Le service juridique de Google a du pain sur la planche, ces jours-ci...

Le service juridique de Google a du pain sur la planche, ces jours-ci.
Première affaire : le maroquinier Louis Vuitton versus Google. Lundi, le Tribunal de Grande Instance de Paris a interdit au groupe de recherche en ligne de "faire usage, sur ses sites, des termes L.V., Louis Vuitton et du sigle LV dans la génération des mots clefs". Ce sont, autrement dit, les liens sponsorisés de Google qui sont ici mis en cause , et son programme Adwords , qui génère en fonction de la requête de l'internaute l'affichage de certaines publicités sur son site.
Chez Louis Vuitton, on ne plaisante pas avec la contrefaçon. L'affichage de liens sponsorisés vers des sites proposant des articles contrefaits a donc fait bondir le malletier, se plaignant du fait que le consommateur est victime d'une information erronée sur les produits Vuitton et que les liens sponsorisés l'induisent en erreur en l'envoyant vers des sites de produits contrefaits.
Google doit donc désormais dédommager Louis Vuitton à hauteur de 200.000 euros ; il dispose par ailleurs d'un mois pour que n'apparaisse plus sur son site les termes relatifs à la marque. L'affaire ressemble beaucoup à celle initiée par le voyagiste Bourse des Vols : en 2003, le tribunal de Nanterre avait déjà condamné Google pour contrefaçon.
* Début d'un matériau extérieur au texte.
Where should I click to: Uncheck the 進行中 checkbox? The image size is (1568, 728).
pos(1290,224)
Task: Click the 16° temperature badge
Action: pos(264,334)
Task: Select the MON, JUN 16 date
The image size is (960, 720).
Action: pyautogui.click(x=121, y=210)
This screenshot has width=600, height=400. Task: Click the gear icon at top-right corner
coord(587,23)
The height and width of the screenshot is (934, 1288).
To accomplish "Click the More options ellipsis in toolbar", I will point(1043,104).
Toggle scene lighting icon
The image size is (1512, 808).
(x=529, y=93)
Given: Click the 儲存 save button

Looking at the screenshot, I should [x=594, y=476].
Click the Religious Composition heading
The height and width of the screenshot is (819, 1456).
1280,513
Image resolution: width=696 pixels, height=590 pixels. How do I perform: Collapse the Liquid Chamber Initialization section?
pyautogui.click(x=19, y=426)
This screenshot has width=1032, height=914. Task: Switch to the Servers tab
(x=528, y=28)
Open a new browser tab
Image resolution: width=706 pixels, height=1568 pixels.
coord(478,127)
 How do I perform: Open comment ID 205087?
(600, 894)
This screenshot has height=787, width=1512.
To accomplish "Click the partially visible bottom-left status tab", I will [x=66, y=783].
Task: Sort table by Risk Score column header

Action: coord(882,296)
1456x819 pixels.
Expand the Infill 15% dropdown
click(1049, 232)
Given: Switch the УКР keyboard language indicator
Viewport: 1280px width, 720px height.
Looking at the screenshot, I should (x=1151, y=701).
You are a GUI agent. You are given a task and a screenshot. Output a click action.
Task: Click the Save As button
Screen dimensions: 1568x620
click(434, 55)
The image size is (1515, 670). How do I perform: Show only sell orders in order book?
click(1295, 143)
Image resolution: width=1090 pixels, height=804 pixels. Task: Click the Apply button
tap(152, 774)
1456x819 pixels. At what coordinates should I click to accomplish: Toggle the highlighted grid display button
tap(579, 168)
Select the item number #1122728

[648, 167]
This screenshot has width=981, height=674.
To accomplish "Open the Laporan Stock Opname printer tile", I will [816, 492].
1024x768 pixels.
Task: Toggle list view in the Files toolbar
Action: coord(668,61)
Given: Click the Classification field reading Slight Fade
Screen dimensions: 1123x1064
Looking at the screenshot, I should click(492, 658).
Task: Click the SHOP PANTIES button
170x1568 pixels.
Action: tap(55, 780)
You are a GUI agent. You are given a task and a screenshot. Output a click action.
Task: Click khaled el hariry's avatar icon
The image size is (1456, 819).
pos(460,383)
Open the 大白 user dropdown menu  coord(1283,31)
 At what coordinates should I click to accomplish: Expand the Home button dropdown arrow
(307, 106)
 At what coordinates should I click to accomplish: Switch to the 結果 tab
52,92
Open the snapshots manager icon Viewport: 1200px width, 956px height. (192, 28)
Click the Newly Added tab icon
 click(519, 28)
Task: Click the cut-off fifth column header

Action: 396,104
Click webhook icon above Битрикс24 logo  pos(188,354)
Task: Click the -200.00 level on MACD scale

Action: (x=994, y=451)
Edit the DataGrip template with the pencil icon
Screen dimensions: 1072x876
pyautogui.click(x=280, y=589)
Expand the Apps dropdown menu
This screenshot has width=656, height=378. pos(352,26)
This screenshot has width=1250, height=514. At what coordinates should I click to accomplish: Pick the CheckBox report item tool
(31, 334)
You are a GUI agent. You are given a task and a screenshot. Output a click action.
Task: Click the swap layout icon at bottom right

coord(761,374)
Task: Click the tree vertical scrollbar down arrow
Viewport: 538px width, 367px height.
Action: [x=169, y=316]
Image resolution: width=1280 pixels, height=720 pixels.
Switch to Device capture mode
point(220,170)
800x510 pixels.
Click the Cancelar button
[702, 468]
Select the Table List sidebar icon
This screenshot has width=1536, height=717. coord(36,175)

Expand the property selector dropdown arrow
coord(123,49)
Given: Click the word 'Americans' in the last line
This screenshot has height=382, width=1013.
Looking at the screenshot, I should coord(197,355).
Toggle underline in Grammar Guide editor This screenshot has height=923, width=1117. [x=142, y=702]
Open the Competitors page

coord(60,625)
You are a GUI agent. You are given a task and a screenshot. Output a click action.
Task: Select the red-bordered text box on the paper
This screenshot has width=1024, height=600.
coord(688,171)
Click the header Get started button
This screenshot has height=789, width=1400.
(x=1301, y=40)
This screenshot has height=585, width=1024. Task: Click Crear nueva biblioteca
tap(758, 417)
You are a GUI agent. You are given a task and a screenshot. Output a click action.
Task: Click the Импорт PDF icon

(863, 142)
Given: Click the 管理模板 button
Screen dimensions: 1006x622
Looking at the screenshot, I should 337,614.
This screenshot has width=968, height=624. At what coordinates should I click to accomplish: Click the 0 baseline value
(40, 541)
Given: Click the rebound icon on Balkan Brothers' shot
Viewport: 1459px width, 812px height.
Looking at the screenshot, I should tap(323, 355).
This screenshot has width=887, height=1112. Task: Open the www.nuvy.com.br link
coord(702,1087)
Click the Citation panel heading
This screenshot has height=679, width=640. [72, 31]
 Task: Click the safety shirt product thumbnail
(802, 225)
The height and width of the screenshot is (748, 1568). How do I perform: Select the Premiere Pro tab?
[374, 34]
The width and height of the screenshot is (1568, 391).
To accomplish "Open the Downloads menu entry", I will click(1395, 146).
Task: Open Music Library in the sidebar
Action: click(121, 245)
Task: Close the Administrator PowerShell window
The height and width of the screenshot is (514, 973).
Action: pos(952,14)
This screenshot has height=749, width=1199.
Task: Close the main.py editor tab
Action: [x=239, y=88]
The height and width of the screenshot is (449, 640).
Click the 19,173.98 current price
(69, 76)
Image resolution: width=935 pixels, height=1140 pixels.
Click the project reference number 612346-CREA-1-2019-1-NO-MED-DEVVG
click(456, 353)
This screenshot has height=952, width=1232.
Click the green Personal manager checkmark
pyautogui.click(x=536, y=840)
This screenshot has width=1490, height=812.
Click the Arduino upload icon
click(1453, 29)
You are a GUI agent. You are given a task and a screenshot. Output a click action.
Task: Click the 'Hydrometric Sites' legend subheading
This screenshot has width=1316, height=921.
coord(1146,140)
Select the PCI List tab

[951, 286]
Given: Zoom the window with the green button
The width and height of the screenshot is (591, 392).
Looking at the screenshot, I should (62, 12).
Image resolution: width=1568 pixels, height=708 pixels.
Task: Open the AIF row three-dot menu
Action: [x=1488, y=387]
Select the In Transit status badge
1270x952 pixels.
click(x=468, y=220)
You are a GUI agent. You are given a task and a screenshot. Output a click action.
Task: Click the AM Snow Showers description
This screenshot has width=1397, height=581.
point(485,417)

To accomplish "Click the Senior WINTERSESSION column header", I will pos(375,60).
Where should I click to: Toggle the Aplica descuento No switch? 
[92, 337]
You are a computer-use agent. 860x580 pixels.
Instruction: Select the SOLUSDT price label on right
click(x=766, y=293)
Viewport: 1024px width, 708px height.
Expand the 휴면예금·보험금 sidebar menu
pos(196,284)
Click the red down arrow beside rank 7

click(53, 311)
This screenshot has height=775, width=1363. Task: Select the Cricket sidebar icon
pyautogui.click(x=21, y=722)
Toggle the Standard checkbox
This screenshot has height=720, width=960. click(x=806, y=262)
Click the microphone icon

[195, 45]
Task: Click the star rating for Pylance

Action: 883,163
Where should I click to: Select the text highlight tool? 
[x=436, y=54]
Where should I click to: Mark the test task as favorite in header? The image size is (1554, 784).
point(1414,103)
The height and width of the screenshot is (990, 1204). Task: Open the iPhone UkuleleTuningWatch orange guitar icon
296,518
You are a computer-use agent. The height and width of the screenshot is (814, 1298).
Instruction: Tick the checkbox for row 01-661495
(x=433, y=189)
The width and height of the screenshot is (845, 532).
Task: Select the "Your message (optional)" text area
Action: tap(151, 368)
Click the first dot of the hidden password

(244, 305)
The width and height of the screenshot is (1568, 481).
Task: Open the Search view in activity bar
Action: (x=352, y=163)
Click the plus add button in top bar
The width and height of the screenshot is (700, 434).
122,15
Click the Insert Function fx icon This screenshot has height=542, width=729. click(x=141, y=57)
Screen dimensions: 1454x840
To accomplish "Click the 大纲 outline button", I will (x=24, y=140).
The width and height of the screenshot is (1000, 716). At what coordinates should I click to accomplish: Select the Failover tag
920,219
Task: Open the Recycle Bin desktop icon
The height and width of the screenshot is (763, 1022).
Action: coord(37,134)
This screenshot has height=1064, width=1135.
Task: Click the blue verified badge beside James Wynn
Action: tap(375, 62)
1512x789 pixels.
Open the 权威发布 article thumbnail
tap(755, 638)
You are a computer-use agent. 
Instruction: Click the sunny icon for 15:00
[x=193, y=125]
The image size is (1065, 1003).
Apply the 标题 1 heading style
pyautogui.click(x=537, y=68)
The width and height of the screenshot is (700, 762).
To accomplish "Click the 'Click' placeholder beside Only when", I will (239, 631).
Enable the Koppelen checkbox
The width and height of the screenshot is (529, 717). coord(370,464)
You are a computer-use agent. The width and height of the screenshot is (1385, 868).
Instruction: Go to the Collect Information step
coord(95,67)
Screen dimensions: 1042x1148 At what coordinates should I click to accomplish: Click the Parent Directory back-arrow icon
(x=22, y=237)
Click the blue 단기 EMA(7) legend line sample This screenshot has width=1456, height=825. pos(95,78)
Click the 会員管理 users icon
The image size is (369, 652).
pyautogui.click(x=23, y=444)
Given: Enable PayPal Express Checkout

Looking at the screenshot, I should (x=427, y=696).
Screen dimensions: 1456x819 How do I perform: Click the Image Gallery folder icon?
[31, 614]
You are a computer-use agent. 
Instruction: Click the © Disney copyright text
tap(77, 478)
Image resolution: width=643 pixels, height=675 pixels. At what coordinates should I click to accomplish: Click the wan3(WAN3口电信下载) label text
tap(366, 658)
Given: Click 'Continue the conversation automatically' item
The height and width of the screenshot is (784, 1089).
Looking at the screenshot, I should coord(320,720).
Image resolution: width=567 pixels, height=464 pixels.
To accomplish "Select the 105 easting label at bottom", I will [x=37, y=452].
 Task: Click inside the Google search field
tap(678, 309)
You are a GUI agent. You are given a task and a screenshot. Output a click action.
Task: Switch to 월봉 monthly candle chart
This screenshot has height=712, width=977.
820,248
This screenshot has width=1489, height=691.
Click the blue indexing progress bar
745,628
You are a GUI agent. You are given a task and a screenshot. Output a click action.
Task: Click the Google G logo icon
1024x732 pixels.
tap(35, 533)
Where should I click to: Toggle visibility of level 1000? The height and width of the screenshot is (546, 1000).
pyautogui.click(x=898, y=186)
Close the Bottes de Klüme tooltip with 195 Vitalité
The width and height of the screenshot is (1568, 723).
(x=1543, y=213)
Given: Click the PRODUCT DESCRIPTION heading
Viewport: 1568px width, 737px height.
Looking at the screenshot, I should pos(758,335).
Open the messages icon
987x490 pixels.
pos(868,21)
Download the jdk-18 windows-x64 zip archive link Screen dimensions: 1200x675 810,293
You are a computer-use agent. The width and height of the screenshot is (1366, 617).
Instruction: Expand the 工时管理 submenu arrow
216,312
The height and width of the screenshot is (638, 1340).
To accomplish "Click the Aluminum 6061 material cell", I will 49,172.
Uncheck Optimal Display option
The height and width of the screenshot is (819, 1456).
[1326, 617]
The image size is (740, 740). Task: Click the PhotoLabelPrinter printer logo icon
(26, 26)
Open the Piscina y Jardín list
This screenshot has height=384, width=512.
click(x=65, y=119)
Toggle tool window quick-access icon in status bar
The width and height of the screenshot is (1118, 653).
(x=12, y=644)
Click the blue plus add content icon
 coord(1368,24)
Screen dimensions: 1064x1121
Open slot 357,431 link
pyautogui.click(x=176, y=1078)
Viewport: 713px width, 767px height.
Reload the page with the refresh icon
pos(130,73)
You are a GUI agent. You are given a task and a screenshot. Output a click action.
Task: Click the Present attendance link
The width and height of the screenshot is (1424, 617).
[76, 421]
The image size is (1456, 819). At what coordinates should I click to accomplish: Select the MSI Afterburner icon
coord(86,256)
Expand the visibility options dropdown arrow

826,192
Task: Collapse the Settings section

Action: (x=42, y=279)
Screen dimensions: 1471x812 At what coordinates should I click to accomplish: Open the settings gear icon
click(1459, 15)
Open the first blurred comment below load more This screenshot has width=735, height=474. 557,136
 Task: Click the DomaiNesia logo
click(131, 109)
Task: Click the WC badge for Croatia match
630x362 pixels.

Le moteur de recherche avait fait appel et le dossier de l'affaire n'est toujours pas refermé.
Deuxième affaire : partie civile contre Google. Un procureur brésilien a ouvert en janvier une enquête sur le site Internet orkut.com, lancé par Google l'an dernier. Sa spécialité ? Héberger les discussions de communautés d'internautes, qui n'y ont accès que s'ils y ont été invités par un tiers. Aujourd'hui, orkut.com est la cible d'organisations qui s'insurgent contre les propos racistes qui peuvent être tenus dans certaines communautés.
Dans sa version brésilienne, le site héberge notamment une communauté anti-noirs et une communauté antisémite . Dans d'autres versions anglo-saxonnes, le site héberge des communautés rassemblées autour de sentiments homophobes, racistes et xénophobes .
La responsabilité de Google dans cette affaire ? Difficile à déterminer. Selon la loi en vigueur au Brésil, le groupe Google pourrait être condamné pour avoir manqué de précaution dans la prévention de crimes racistes. Pour l'instant, la direction de Google n'a pas réagi sur cette affaire.